A single stretch of the material below is to be transcribed exactly, starting at the line with "Esportes (124, 61)" and ending after the line with "Dětské dny a karnevaly (102, 217)".

* [The data]
"""

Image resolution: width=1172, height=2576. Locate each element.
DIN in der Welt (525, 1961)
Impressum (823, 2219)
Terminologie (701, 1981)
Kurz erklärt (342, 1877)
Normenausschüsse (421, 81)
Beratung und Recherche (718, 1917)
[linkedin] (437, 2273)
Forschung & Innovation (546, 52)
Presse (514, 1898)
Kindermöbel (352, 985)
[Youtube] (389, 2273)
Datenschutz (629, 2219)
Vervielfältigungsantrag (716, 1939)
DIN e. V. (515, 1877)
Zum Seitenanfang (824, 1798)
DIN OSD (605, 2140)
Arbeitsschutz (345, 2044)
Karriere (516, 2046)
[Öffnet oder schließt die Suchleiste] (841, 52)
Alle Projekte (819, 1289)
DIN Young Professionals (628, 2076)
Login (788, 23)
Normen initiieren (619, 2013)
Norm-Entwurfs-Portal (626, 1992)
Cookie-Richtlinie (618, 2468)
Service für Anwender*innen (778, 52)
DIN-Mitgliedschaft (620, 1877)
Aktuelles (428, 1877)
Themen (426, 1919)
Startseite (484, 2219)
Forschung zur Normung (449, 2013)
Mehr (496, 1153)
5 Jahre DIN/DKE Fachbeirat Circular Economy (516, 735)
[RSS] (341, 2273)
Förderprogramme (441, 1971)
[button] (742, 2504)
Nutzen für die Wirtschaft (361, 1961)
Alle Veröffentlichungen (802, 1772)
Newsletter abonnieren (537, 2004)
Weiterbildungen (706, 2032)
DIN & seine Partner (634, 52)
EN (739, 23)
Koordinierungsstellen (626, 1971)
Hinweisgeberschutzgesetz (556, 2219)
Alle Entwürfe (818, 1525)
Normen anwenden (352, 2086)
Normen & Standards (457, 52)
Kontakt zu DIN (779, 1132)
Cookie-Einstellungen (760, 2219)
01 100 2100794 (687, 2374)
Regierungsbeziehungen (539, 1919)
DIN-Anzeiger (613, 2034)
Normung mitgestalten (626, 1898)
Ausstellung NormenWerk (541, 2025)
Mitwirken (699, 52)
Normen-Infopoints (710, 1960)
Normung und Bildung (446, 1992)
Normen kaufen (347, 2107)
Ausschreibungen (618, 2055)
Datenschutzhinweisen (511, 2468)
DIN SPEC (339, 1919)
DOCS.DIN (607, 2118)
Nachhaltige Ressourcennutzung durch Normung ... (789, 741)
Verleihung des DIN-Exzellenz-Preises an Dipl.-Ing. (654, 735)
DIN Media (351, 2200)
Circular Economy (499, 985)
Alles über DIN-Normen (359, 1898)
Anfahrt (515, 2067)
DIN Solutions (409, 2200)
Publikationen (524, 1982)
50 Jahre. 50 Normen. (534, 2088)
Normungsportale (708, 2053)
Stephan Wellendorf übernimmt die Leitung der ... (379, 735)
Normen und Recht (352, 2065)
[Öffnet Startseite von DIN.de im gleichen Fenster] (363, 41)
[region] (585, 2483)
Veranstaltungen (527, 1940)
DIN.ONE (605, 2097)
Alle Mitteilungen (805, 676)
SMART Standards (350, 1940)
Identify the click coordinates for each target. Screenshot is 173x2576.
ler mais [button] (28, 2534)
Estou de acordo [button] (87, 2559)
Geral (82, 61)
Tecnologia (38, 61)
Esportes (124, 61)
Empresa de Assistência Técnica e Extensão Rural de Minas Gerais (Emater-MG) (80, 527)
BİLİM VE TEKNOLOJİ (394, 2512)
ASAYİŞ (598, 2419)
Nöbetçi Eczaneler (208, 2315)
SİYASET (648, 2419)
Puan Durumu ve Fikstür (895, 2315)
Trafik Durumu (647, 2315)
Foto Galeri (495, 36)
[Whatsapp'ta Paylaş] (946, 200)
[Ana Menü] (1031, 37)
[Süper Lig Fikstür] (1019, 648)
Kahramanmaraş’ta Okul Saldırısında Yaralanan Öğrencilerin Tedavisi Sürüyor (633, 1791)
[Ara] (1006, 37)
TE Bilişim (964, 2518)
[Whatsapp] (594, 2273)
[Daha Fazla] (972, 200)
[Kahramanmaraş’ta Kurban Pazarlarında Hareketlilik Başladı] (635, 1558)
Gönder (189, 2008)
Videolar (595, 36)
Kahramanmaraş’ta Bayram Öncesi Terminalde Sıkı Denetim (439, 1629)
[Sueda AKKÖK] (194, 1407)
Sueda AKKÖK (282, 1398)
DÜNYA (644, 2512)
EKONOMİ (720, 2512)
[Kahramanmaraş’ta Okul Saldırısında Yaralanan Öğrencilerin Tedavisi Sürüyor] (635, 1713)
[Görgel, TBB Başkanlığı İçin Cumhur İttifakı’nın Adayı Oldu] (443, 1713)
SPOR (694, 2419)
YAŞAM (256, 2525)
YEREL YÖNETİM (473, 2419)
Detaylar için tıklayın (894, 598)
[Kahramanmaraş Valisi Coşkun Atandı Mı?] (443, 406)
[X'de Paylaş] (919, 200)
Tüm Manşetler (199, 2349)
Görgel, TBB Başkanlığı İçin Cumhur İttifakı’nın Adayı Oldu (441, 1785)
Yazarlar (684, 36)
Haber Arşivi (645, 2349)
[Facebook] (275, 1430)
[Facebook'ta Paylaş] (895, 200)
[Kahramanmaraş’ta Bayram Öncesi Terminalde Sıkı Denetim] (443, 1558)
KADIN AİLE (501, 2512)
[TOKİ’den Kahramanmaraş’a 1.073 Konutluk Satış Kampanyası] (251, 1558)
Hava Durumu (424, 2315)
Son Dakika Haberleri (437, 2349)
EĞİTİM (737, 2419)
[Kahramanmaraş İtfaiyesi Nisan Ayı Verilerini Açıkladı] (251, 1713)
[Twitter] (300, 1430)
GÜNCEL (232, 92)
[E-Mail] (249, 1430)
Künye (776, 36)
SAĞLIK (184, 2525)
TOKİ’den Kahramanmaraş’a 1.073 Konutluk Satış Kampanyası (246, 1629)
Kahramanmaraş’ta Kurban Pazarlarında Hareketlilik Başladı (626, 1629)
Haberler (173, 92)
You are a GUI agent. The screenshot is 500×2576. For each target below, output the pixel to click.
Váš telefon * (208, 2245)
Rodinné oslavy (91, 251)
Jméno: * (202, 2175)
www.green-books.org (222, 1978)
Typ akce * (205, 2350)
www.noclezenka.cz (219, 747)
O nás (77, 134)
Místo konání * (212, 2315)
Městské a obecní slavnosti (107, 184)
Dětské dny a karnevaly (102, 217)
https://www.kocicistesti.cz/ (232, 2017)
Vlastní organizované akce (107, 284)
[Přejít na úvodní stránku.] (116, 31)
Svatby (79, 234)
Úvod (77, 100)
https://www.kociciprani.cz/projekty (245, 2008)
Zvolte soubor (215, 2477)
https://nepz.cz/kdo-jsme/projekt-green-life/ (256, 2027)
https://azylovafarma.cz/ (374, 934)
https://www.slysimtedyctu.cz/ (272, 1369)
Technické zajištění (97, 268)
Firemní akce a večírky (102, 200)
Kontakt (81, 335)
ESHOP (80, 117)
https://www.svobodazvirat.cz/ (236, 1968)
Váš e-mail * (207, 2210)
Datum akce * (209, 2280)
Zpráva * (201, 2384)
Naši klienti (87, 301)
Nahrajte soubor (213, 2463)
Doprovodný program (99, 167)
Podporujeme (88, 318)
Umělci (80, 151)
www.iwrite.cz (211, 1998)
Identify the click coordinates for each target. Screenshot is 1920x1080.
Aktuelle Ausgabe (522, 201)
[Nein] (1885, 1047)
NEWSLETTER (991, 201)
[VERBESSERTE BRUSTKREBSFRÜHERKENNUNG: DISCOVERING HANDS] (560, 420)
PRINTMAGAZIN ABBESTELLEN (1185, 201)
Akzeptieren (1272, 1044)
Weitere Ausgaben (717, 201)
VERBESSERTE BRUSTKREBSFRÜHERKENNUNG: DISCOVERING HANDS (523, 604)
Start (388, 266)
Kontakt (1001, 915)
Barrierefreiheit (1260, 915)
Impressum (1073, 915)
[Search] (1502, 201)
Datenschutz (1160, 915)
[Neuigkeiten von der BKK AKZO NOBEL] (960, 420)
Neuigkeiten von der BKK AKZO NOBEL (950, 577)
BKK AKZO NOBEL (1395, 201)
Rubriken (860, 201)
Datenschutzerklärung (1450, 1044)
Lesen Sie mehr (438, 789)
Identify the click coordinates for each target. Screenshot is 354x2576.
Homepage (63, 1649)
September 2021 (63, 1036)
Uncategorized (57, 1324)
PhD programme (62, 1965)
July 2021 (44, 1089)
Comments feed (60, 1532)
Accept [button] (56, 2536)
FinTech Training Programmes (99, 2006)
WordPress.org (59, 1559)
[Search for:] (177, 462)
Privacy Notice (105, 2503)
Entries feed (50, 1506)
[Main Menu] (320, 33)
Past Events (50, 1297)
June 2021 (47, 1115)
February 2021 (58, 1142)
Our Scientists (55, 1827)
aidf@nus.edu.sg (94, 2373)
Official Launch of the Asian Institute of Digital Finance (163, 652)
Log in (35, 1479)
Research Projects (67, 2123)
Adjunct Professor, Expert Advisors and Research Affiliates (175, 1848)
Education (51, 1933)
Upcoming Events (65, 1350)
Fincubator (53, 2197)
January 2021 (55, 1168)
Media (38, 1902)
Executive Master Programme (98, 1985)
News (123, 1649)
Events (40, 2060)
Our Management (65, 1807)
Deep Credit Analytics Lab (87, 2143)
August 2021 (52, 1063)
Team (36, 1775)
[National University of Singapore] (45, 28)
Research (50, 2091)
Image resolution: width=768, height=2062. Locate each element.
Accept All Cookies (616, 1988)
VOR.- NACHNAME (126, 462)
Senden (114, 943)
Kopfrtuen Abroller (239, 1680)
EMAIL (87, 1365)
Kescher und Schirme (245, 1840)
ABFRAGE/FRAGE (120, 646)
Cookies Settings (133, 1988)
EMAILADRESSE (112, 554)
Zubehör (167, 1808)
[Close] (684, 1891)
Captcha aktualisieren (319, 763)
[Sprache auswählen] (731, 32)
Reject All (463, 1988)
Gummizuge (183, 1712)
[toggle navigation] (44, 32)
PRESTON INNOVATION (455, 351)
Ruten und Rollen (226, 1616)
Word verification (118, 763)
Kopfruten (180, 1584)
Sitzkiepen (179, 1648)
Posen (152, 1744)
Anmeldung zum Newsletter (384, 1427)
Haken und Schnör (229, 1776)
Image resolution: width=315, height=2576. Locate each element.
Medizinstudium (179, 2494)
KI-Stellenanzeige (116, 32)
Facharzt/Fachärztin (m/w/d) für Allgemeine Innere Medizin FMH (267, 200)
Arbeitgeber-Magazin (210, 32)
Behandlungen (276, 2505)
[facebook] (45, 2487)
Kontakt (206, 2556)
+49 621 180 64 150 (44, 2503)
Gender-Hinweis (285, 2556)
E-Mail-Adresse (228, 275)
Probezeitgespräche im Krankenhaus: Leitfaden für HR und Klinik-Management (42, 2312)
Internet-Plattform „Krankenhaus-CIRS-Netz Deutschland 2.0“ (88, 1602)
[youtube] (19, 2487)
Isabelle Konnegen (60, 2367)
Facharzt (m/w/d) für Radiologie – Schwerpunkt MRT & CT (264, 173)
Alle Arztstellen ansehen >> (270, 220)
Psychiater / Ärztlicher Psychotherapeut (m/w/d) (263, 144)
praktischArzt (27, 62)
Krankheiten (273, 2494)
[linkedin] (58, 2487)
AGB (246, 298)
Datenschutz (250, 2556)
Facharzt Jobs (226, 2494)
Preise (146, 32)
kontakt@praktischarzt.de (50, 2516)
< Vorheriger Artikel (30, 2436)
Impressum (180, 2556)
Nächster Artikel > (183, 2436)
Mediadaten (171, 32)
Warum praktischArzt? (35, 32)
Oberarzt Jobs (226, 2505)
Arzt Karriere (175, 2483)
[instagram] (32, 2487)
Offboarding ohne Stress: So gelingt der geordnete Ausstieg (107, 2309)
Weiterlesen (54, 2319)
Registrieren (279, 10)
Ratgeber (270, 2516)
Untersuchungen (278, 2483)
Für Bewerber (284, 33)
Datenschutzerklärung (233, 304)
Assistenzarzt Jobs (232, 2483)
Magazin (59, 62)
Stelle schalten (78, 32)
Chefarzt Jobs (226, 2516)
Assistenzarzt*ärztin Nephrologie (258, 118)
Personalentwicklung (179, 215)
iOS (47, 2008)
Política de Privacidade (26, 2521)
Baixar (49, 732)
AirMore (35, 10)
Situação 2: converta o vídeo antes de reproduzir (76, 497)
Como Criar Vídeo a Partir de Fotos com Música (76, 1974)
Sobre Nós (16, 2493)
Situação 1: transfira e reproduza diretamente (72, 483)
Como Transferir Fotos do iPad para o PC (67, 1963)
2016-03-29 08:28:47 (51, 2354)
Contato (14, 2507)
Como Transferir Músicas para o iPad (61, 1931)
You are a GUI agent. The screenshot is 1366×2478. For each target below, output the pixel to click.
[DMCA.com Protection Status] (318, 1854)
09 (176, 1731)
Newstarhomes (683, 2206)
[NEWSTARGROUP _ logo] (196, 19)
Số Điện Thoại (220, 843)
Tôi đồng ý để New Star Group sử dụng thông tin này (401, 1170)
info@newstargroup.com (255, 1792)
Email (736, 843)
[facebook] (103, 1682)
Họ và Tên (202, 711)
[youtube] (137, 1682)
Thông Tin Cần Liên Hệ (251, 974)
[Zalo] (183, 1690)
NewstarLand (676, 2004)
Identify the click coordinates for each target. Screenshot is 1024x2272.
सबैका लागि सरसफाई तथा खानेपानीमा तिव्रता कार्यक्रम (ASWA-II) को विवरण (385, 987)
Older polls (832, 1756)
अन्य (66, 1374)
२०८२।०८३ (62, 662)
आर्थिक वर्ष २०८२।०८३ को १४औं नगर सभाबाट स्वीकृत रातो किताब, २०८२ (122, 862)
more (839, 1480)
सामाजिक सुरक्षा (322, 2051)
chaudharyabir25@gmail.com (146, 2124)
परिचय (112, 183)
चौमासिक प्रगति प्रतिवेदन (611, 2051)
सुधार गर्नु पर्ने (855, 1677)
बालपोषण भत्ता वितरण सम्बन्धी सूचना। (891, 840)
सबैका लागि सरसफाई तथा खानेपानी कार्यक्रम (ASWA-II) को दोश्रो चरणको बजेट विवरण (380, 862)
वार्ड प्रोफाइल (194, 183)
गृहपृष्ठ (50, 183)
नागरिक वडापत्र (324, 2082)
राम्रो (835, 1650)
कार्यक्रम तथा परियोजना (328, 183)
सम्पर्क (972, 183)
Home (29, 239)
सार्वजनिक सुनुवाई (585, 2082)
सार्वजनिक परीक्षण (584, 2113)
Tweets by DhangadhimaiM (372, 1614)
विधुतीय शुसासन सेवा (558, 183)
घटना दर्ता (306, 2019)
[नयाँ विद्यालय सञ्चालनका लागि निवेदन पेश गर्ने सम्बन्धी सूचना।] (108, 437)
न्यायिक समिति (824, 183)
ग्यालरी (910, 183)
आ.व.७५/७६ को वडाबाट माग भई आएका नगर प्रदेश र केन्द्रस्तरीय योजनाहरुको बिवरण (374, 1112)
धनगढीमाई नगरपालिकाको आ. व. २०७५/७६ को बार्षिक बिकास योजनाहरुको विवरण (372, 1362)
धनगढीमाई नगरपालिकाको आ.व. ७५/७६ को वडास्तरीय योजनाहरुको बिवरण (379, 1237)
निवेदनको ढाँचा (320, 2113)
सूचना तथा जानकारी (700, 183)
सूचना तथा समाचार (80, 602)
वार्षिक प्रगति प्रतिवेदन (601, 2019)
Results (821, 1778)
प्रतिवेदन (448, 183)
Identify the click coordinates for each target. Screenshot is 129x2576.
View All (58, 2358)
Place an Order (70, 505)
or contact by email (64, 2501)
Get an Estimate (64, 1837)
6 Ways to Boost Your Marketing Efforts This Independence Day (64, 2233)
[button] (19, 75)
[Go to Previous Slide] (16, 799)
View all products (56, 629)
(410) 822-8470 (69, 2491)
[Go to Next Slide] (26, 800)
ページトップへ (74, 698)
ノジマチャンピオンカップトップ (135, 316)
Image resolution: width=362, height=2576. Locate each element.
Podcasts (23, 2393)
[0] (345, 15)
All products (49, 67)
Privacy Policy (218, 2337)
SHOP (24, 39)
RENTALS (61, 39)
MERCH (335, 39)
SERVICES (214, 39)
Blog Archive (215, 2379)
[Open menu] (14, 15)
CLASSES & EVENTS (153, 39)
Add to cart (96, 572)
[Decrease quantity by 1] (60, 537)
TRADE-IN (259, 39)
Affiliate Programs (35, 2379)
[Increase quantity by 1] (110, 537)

"""

* [Reply]
Esportes (124, 61)
Empresa de Assistência Técnica e Extensão Rural de Minas Gerais (Emater-MG) (80, 527)
BİLİM VE TEKNOLOJİ (394, 2512)
ASAYİŞ (598, 2419)
Nöbetçi Eczaneler (208, 2315)
SİYASET (648, 2419)
Puan Durumu ve Fikstür (895, 2315)
Trafik Durumu (647, 2315)
Foto Galeri (495, 36)
[Whatsapp'ta Paylaş] (946, 200)
[Ana Menü] (1031, 37)
[Süper Lig Fikstür] (1019, 648)
Kahramanmaraş’ta Okul Saldırısında Yaralanan Öğrencilerin Tedavisi Sürüyor (633, 1791)
[Ara] (1006, 37)
TE Bilişim (964, 2518)
[Whatsapp] (594, 2273)
[Daha Fazla] (972, 200)
[Kahramanmaraş’ta Kurban Pazarlarında Hareketlilik Başladı] (635, 1558)
Gönder (189, 2008)
Videolar (595, 36)
Kahramanmaraş’ta Bayram Öncesi Terminalde Sıkı Denetim (439, 1629)
[Sueda AKKÖK] (194, 1407)
Sueda AKKÖK (282, 1398)
DÜNYA (644, 2512)
EKONOMİ (720, 2512)
[Kahramanmaraş’ta Okul Saldırısında Yaralanan Öğrencilerin Tedavisi Sürüyor] (635, 1713)
[Görgel, TBB Başkanlığı İçin Cumhur İttifakı’nın Adayı Oldu] (443, 1713)
SPOR (694, 2419)
YAŞAM (256, 2525)
YEREL YÖNETİM (473, 2419)
Detaylar için tıklayın (894, 598)
[Kahramanmaraş Valisi Coşkun Atandı Mı?] (443, 406)
[X'de Paylaş] (919, 200)
Tüm Manşetler (199, 2349)
Görgel, TBB Başkanlığı İçin Cumhur İttifakı’nın Adayı Oldu (441, 1785)
Yazarlar (684, 36)
Haber Arşivi (645, 2349)
[Facebook] (275, 1430)
[Facebook'ta Paylaş] (895, 200)
[Kahramanmaraş’ta Bayram Öncesi Terminalde Sıkı Denetim] (443, 1558)
KADIN AİLE (501, 2512)
[TOKİ’den Kahramanmaraş’a 1.073 Konutluk Satış Kampanyası] (251, 1558)
Hava Durumu (424, 2315)
Son Dakika Haberleri (437, 2349)
EĞİTİM (737, 2419)
[Kahramanmaraş İtfaiyesi Nisan Ayı Verilerini Açıkladı] (251, 1713)
[Twitter] (300, 1430)
GÜNCEL (232, 92)
[E-Mail] (249, 1430)
Künye (776, 36)
SAĞLIK (184, 2525)
TOKİ’den Kahramanmaraş’a 1.073 Konutluk Satış Kampanyası (246, 1629)
Kahramanmaraş’ta Kurban Pazarlarında Hareketlilik Başladı (626, 1629)
Haberler (173, 92)
You are a GUI agent. The screenshot is 500×2576. For each target below, output the pixel to click.
Váš telefon * (208, 2245)
Rodinné oslavy (91, 251)
Jméno: * (202, 2175)
www.green-books.org (222, 1978)
Typ akce * (205, 2350)
www.noclezenka.cz (219, 747)
O nás (77, 134)
Místo konání * (212, 2315)
Městské a obecní slavnosti (107, 184)
Dětské dny a karnevaly (102, 217)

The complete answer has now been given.